ДОМИК ЛЕСНИКА
Небольшой белый домик лесника прижимался к могучему ореховому дереву и поэтому казался издали совсем маленьким, игрушечным.
Возле сарая, за домом, темнела куча нарубленных дров, еще дальше зеленел сад, за которым сплошной стеной теснились огромные деревья. Они уходили вверх по склону горы.
На порог домика вышла невысокая полная женщина с румяным лицом. Вся она была какая-то круглая, налитая. Темные, с глянцем волосы ее были зачесаны назад и скручены на затылке в плотный узел. На женщине был синий фартук в искорку. Руки ее были выпачканы мукой.

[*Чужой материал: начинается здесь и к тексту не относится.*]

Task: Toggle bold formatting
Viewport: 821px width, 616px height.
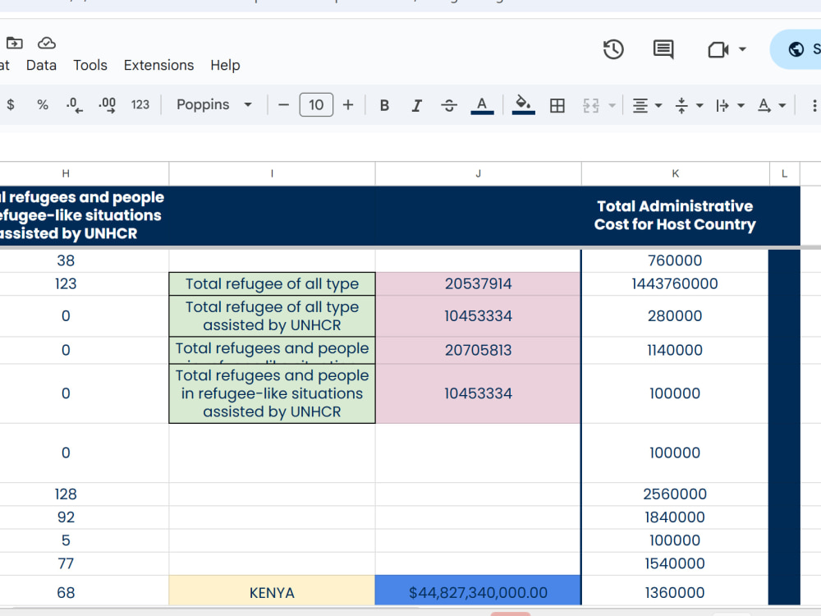Action: tap(384, 105)
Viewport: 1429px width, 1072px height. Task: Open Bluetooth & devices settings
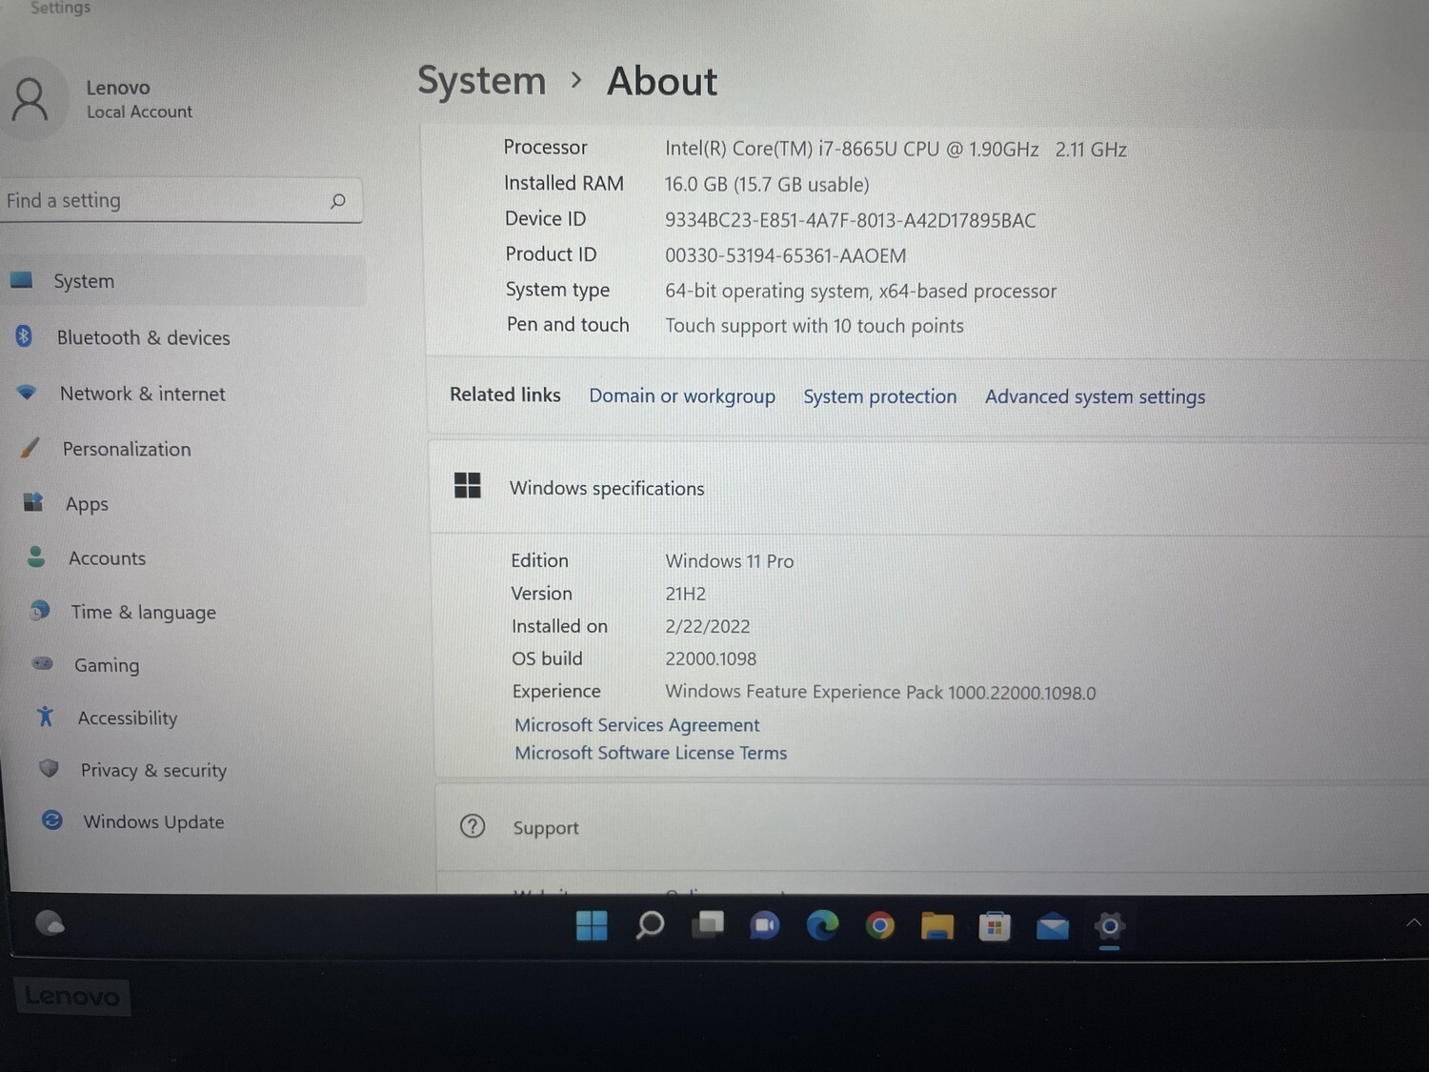click(x=143, y=337)
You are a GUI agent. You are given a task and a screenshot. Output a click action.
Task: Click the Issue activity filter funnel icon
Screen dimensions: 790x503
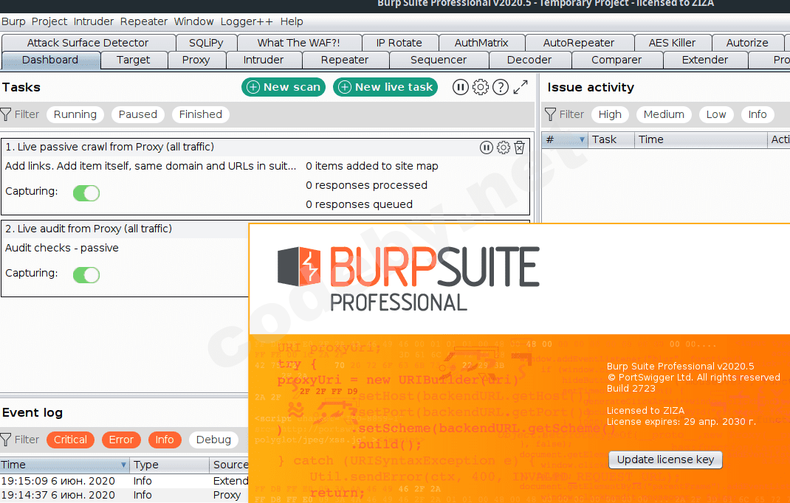point(551,114)

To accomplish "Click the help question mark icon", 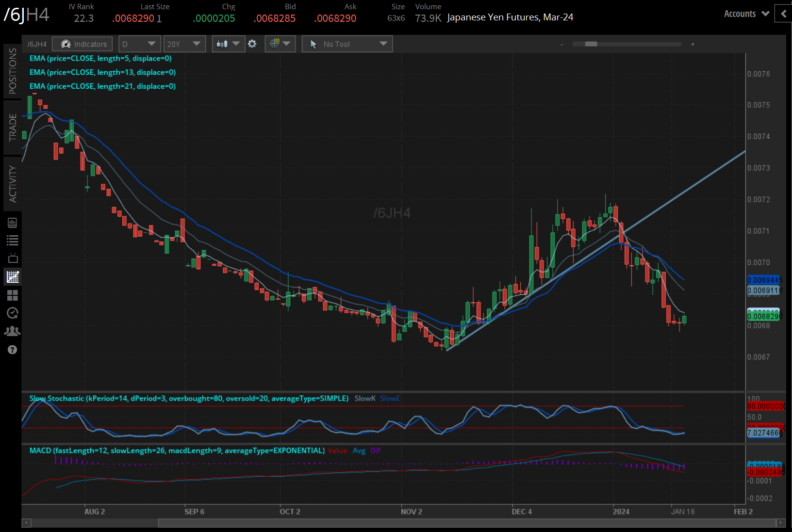I will pyautogui.click(x=13, y=350).
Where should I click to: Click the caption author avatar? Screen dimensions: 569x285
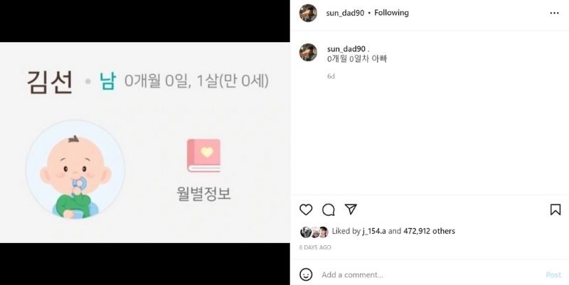[x=308, y=52]
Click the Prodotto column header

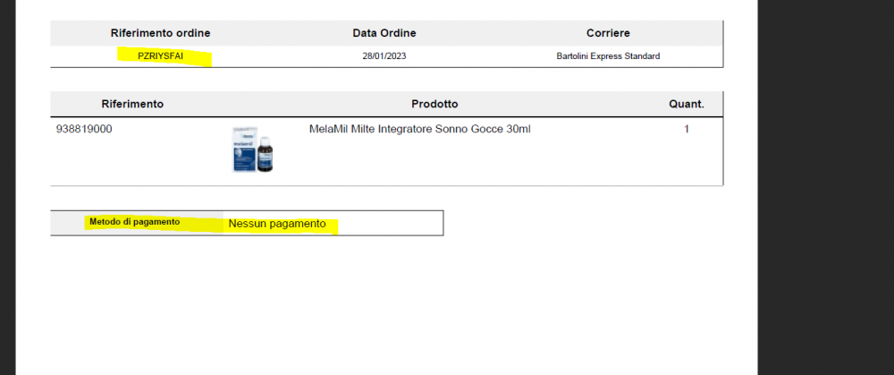[434, 104]
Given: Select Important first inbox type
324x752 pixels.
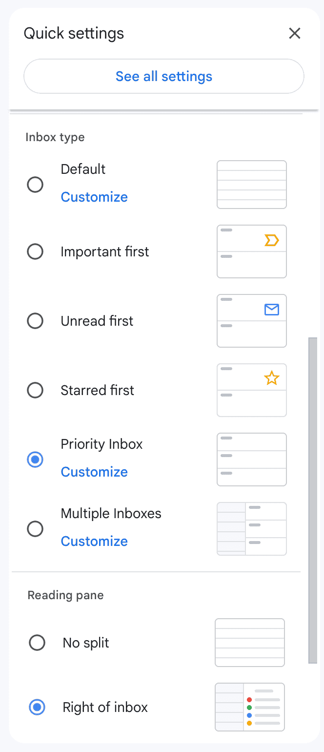Looking at the screenshot, I should [x=35, y=251].
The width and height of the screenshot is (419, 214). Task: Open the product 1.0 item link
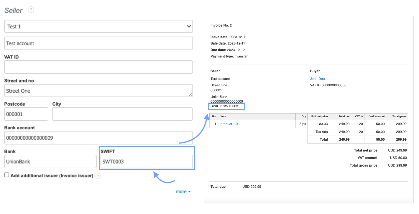[x=229, y=124]
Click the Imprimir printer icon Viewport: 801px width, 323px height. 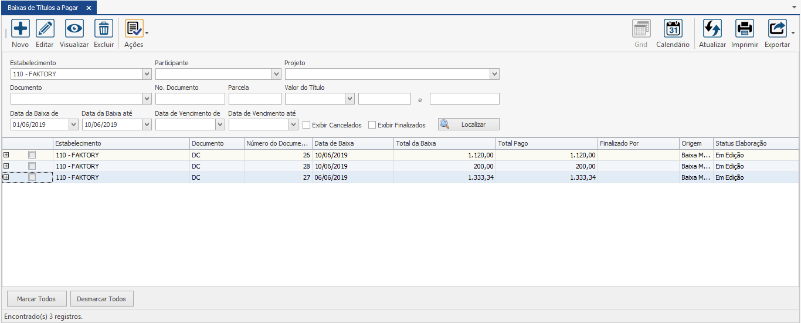745,28
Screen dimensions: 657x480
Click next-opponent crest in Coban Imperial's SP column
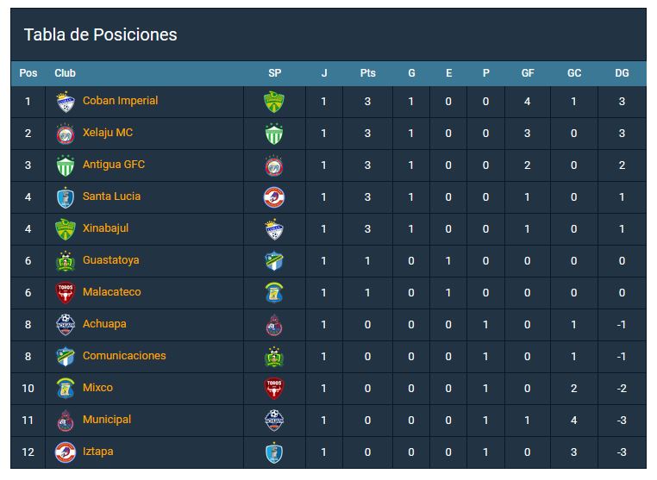[274, 102]
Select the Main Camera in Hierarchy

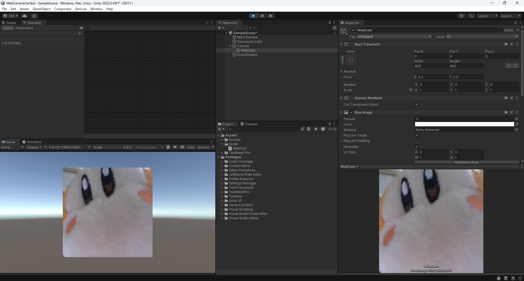coord(247,37)
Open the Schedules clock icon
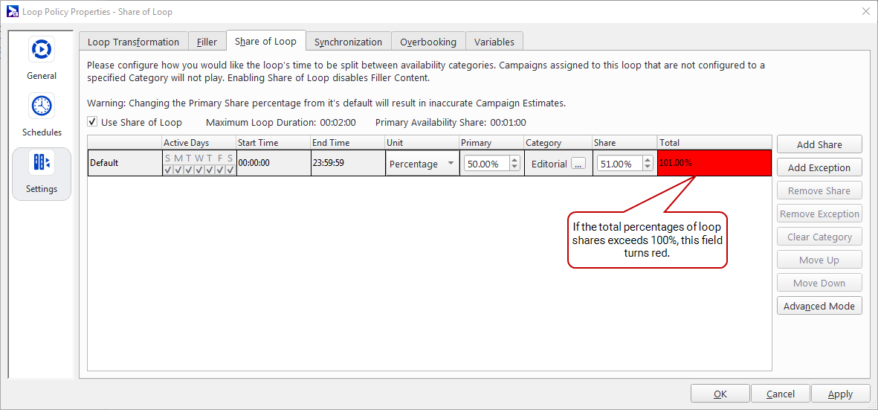The image size is (878, 410). pyautogui.click(x=42, y=106)
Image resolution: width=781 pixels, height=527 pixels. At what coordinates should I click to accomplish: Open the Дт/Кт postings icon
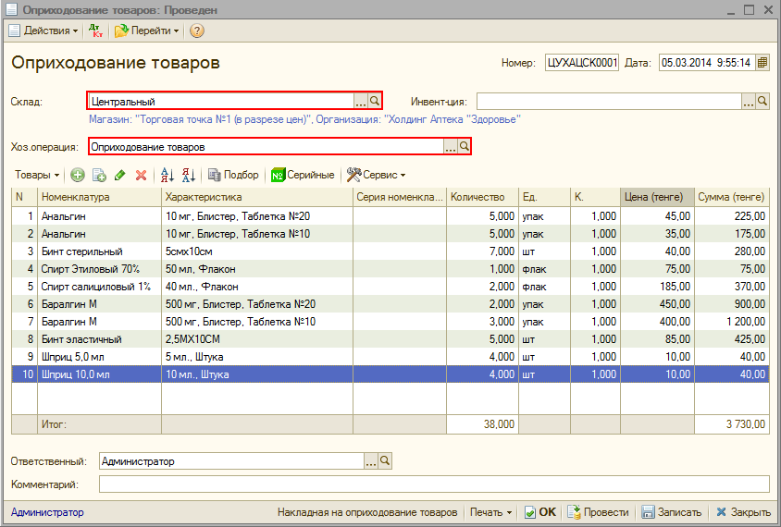tap(96, 31)
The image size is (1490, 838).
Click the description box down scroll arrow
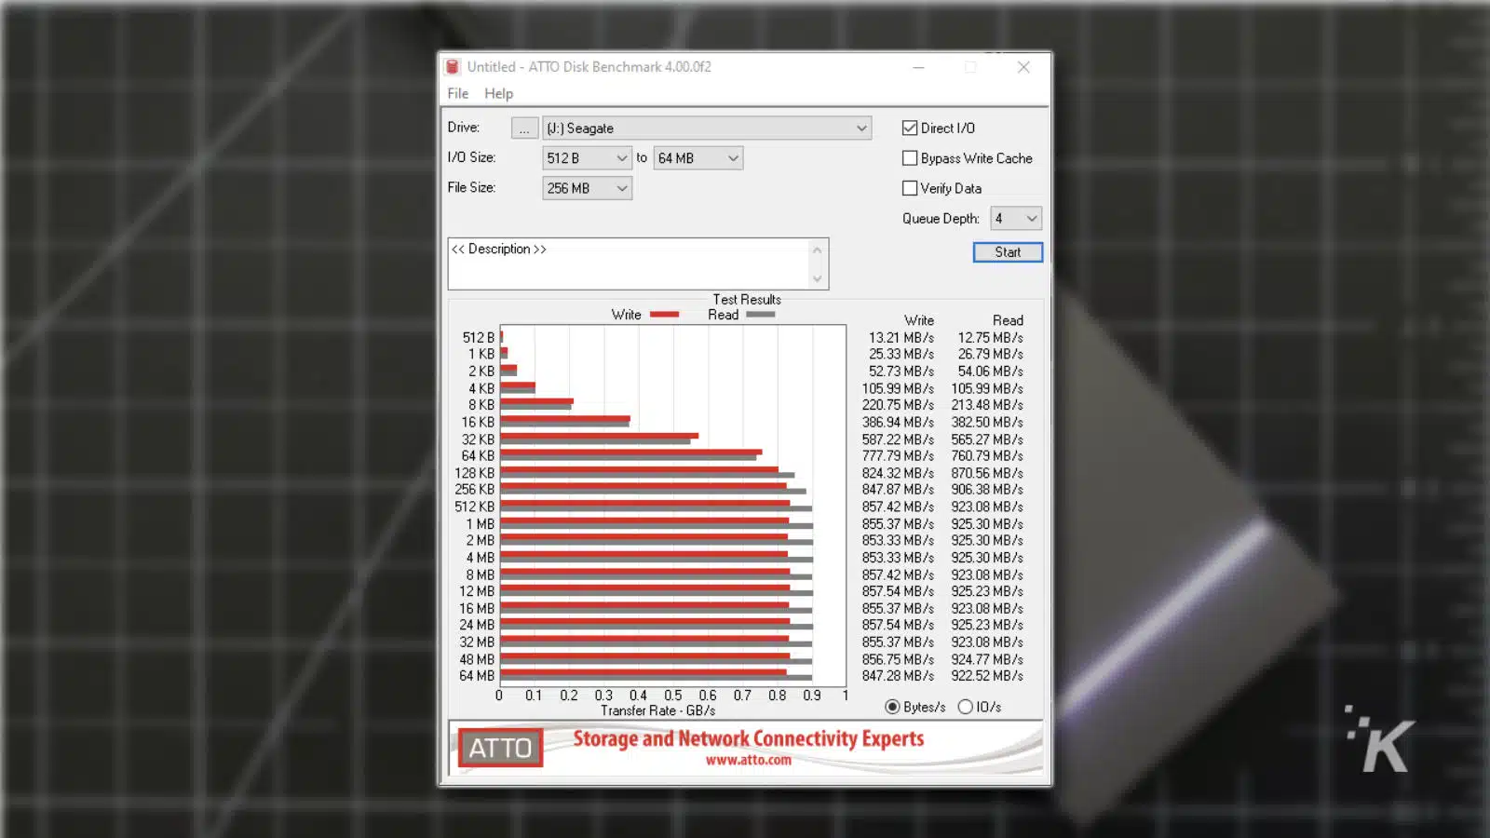click(817, 278)
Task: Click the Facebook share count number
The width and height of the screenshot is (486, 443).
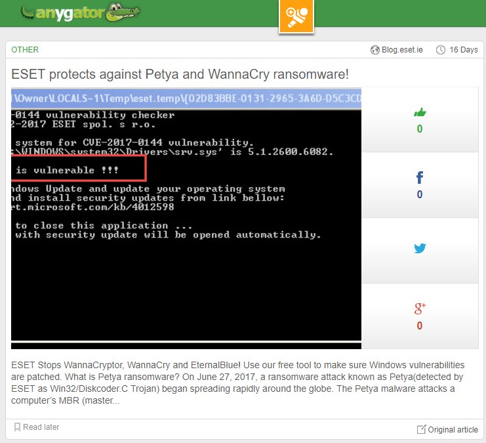Action: tap(420, 194)
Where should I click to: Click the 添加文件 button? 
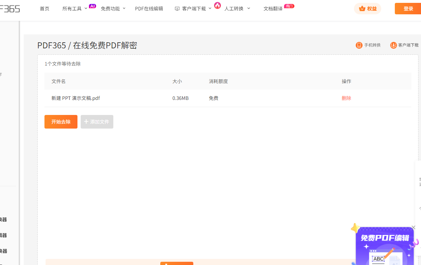tap(97, 122)
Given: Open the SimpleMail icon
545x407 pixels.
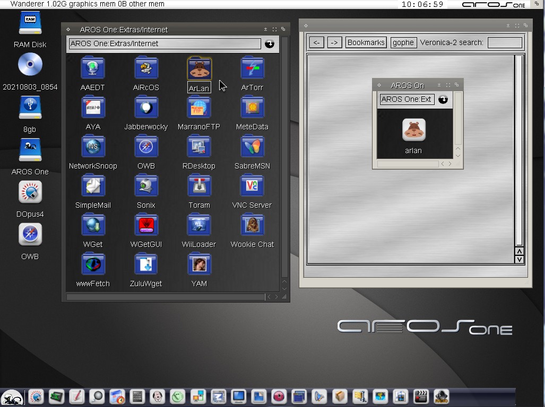Looking at the screenshot, I should [x=93, y=186].
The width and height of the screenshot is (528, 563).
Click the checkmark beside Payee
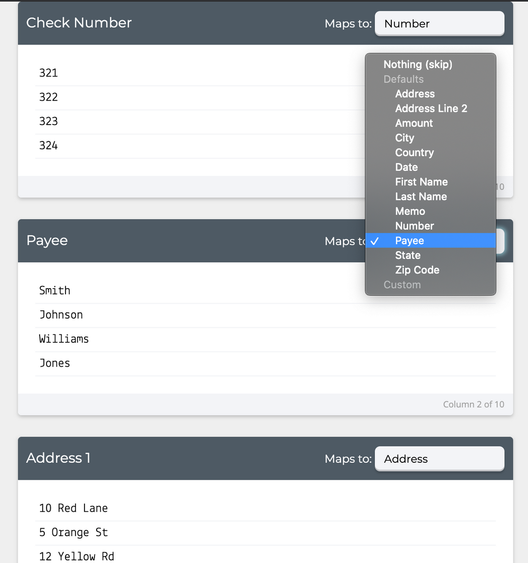pyautogui.click(x=375, y=241)
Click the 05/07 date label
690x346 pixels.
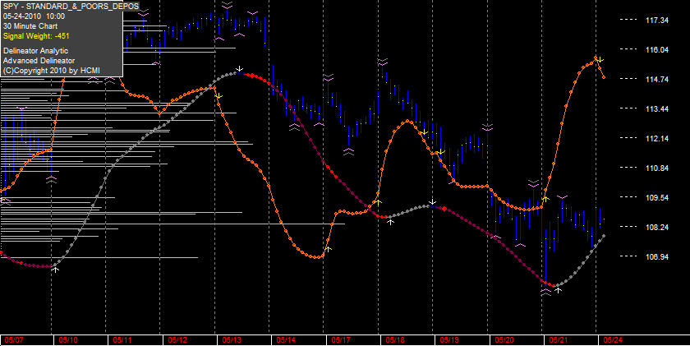tap(13, 340)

— Вот и гости к нам, а то уже целую неделю никого не было, — радостно произнесла она певучим голосом, щуря живые, черные и блестящие, как антрацит, глаза. Вытирая о фартук руки, она легко сбежала со ступенек навстречу отряду.
— Незваные гости всегда некстати, — пошутил Матвеев. — Стряпать помешали?
— Нет, что вы, я всегда гостям рада. Здравствуйте, Верочка, — пропела женщина учительнице и повернулась к ребятам. — Ох, миленькие мои, устали-то, небось, намаялись… Идите сюда, в холодочек, под орешник, снимайте мешки, отдыхайте, — говорила она, обнимая то одного, то другого.
Она как-то сразу все замечала: кому лямки жмут, кто дышит тяжело, кому натерло ногу, и для каждого находила совет и ласковое слово. От нее веяло чем-то добрым, домашним, материнским.
— Мы, тетенька, не устали. Мы всего только семь километров прошли, сказал Вася Коркин.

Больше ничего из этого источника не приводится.